I'm continually finding these interesting science experiments lurking half eaten behind the first layer of food in my reefer. I get this particular affliction directly from my mother; a child of the Great Depression, she never threw any food away. She would carefully wrap six green beans and tenderly place them in the fridge from which I would excavate them, covered in pale grey fur, three months later.
When I married and left home, I usually visited my parents in Hawaii once a year. Tough duty, huh? Because I was living in Rochester, NY where spring comes only reluctantly toward the very end of May and retreats briskly in mid-August, these trips to Hawaii were like visiting an entirely different planet. To go in roughly twelve hours from wading in knee-deep snow to wading in 75 degree aquamarine water was almost a surreal experience. The reverse was deeply depressing.
Yes, secretly - Mom became most indignant if she caught me pouring out the stinking milk or giving the old heave-ho to dessicated celery or shriveled and puckered tomatoes, accusing me of profligacy most foul. So, each morning before she was up, I'd sneak into the kitchen and hide one more slimy item underneath the refuse in the garbage can. Little did I realize that many years later her gene would express itself in me.
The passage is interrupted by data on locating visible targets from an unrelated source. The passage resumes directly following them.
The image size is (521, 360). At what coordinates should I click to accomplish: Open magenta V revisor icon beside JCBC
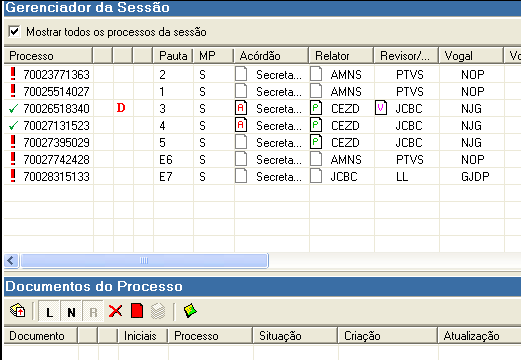pos(381,108)
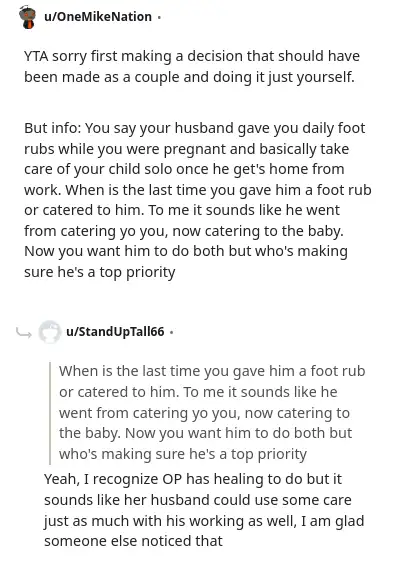400x577 pixels.
Task: Click the reply arrow beside StandUpTall66
Action: 24,333
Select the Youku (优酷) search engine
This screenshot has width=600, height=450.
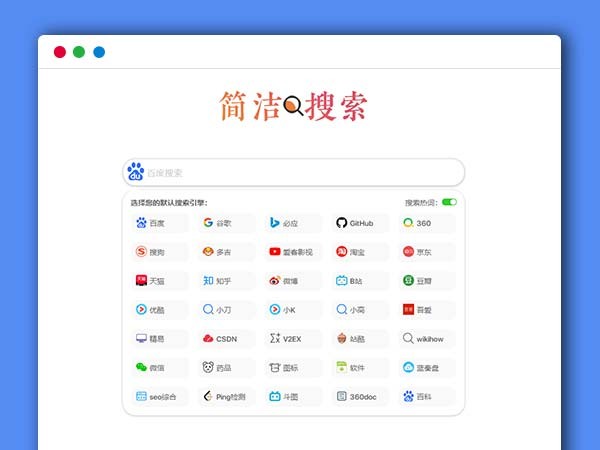159,310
This particular symphony in cream, yellow and turquoise was once Lemon Quark. I think it's a cure for the common cold, or athlete's foot, or some disease we haven't even named yet. If I'm lucky, it will be the cure for Alzheimer's, the early stages of which I have been accused of exhibiting. I call them Senior Moments; others have muttered about dementia as they shovel my two month-old casserole down the GDU.